Every record is to be transcribed exactly as written.
+===+
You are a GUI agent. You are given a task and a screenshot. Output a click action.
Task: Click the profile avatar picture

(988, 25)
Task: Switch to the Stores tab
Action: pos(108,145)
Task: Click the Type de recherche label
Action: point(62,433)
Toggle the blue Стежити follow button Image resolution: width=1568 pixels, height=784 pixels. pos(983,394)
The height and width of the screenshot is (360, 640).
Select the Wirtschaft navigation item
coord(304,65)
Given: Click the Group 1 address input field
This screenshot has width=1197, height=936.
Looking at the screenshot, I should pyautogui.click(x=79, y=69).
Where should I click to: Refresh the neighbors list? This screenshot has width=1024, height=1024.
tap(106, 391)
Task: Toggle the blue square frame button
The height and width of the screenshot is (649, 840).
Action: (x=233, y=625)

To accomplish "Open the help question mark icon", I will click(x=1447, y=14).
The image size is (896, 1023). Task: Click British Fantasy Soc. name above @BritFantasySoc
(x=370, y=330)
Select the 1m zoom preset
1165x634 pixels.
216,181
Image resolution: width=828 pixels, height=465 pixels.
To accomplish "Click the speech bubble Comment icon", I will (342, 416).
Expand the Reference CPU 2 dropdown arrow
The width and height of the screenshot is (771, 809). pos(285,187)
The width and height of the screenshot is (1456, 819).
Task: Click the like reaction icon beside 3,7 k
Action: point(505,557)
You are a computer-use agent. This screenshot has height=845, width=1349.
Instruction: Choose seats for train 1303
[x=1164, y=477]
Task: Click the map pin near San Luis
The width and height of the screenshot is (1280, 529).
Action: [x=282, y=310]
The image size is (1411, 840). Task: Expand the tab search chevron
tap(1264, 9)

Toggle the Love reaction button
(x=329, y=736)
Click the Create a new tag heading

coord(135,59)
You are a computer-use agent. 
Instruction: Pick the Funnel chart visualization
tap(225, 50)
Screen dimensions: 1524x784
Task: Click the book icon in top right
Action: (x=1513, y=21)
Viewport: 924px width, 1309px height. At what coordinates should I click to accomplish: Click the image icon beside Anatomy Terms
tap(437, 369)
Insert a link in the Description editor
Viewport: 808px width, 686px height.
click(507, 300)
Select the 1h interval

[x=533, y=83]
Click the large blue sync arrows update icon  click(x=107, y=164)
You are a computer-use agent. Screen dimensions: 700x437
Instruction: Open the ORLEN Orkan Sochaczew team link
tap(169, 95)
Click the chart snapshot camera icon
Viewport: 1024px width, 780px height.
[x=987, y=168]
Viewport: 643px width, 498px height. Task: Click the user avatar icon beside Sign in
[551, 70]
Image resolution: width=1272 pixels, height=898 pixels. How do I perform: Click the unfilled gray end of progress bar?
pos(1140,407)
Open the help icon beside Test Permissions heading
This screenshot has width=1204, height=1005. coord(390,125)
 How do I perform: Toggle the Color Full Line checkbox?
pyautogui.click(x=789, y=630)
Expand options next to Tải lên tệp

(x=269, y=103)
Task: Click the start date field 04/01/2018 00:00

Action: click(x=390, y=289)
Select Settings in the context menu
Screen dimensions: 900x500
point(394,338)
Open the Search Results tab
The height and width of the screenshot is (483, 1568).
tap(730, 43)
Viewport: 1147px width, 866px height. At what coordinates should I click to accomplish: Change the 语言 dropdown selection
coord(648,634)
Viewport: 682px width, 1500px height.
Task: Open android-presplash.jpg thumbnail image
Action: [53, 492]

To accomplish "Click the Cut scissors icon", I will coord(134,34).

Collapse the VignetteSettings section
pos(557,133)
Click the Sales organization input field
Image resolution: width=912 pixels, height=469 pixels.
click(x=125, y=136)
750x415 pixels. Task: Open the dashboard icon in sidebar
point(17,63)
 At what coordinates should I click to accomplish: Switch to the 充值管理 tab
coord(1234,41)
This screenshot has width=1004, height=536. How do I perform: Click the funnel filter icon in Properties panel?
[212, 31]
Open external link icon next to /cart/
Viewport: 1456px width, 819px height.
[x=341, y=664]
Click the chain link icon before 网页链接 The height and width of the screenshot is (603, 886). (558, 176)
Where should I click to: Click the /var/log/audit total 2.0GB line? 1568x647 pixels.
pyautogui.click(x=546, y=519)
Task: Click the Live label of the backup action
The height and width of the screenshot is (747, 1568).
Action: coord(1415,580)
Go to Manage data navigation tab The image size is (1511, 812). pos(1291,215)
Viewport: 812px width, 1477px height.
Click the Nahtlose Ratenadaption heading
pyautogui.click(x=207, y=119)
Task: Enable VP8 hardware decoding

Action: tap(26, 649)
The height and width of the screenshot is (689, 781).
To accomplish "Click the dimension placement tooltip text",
+===+
Answer to the exercise:
You are a GUI agent. You are given a task and a screenshot. Output a click action.
Task: Click the profile avatar picture

(988, 25)
Task: Switch to the Stores tab
Action: pos(108,145)
Task: Click the Type de recherche label
Action: point(62,433)
Toggle the blue Стежити follow button Image resolution: width=1568 pixels, height=784 pixels. pos(983,394)
The height and width of the screenshot is (360, 640).
Select the Wirtschaft navigation item
coord(304,65)
Given: Click the Group 1 address input field
This screenshot has width=1197, height=936.
Looking at the screenshot, I should pyautogui.click(x=79, y=69).
Where should I click to: Refresh the neighbors list? This screenshot has width=1024, height=1024.
tap(106, 391)
Task: Toggle the blue square frame button
The height and width of the screenshot is (649, 840).
Action: (x=233, y=625)

To accomplish "Open the help question mark icon", I will click(x=1447, y=14).
The image size is (896, 1023). Task: Click British Fantasy Soc. name above @BritFantasySoc
(x=370, y=330)
Select the 1m zoom preset
1165x634 pixels.
216,181
Image resolution: width=828 pixels, height=465 pixels.
To accomplish "Click the speech bubble Comment icon", I will (342, 416).
Expand the Reference CPU 2 dropdown arrow
The width and height of the screenshot is (771, 809). pos(285,187)
The width and height of the screenshot is (1456, 819).
Task: Click the like reaction icon beside 3,7 k
Action: point(505,557)
You are a computer-use agent. This screenshot has height=845, width=1349.
Instruction: Choose seats for train 1303
[x=1164, y=477]
Task: Click the map pin near San Luis
The width and height of the screenshot is (1280, 529).
Action: [x=282, y=310]
The image size is (1411, 840). Task: Expand the tab search chevron
tap(1264, 9)

Toggle the Love reaction button
(x=329, y=736)
Click the Create a new tag heading

coord(135,59)
You are a computer-use agent. 
Instruction: Pick the Funnel chart visualization
tap(225, 50)
Screen dimensions: 1524x784
Task: Click the book icon in top right
Action: (x=1513, y=21)
Viewport: 924px width, 1309px height. At what coordinates should I click to accomplish: Click the image icon beside Anatomy Terms
tap(437, 369)
Insert a link in the Description editor
Viewport: 808px width, 686px height.
click(507, 300)
Select the 1h interval

[x=533, y=83]
Click the large blue sync arrows update icon  click(x=107, y=164)
You are a computer-use agent. Screen dimensions: 700x437
Instruction: Open the ORLEN Orkan Sochaczew team link
tap(169, 95)
Click the chart snapshot camera icon
Viewport: 1024px width, 780px height.
[x=987, y=168]
Viewport: 643px width, 498px height. Task: Click the user avatar icon beside Sign in
[551, 70]
Image resolution: width=1272 pixels, height=898 pixels. How do I perform: Click the unfilled gray end of progress bar?
pos(1140,407)
Open the help icon beside Test Permissions heading
This screenshot has width=1204, height=1005. coord(390,125)
 How do I perform: Toggle the Color Full Line checkbox?
pyautogui.click(x=789, y=630)
Expand options next to Tải lên tệp

(x=269, y=103)
Task: Click the start date field 04/01/2018 00:00

Action: click(x=390, y=289)
Select Settings in the context menu
Screen dimensions: 900x500
point(394,338)
Open the Search Results tab
The height and width of the screenshot is (483, 1568).
tap(730, 43)
Viewport: 1147px width, 866px height. At what coordinates should I click to accomplish: Change the 语言 dropdown selection
coord(648,634)
Viewport: 682px width, 1500px height.
Task: Open android-presplash.jpg thumbnail image
Action: [53, 492]

To accomplish "Click the Cut scissors icon", I will coord(134,34).

Collapse the VignetteSettings section
pos(557,133)
Click the Sales organization input field
Image resolution: width=912 pixels, height=469 pixels.
click(x=125, y=136)
750x415 pixels. Task: Open the dashboard icon in sidebar
point(17,63)
 At what coordinates should I click to accomplish: Switch to the 充值管理 tab
coord(1234,41)
This screenshot has width=1004, height=536. How do I perform: Click the funnel filter icon in Properties panel?
[212, 31]
Open external link icon next to /cart/
Viewport: 1456px width, 819px height.
[x=341, y=664]
Click the chain link icon before 网页链接 The height and width of the screenshot is (603, 886). (558, 176)
Where should I click to: Click the /var/log/audit total 2.0GB line? 1568x647 pixels.
pyautogui.click(x=546, y=519)
Task: Click the Live label of the backup action
The height and width of the screenshot is (747, 1568).
Action: coord(1415,580)
Go to Manage data navigation tab The image size is (1511, 812). pos(1291,215)
Viewport: 812px width, 1477px height.
Click the Nahtlose Ratenadaption heading
pyautogui.click(x=207, y=119)
Task: Enable VP8 hardware decoding

Action: tap(26, 649)
The height and width of the screenshot is (689, 781).
To accomplish "Click the dimension placement tooltip text",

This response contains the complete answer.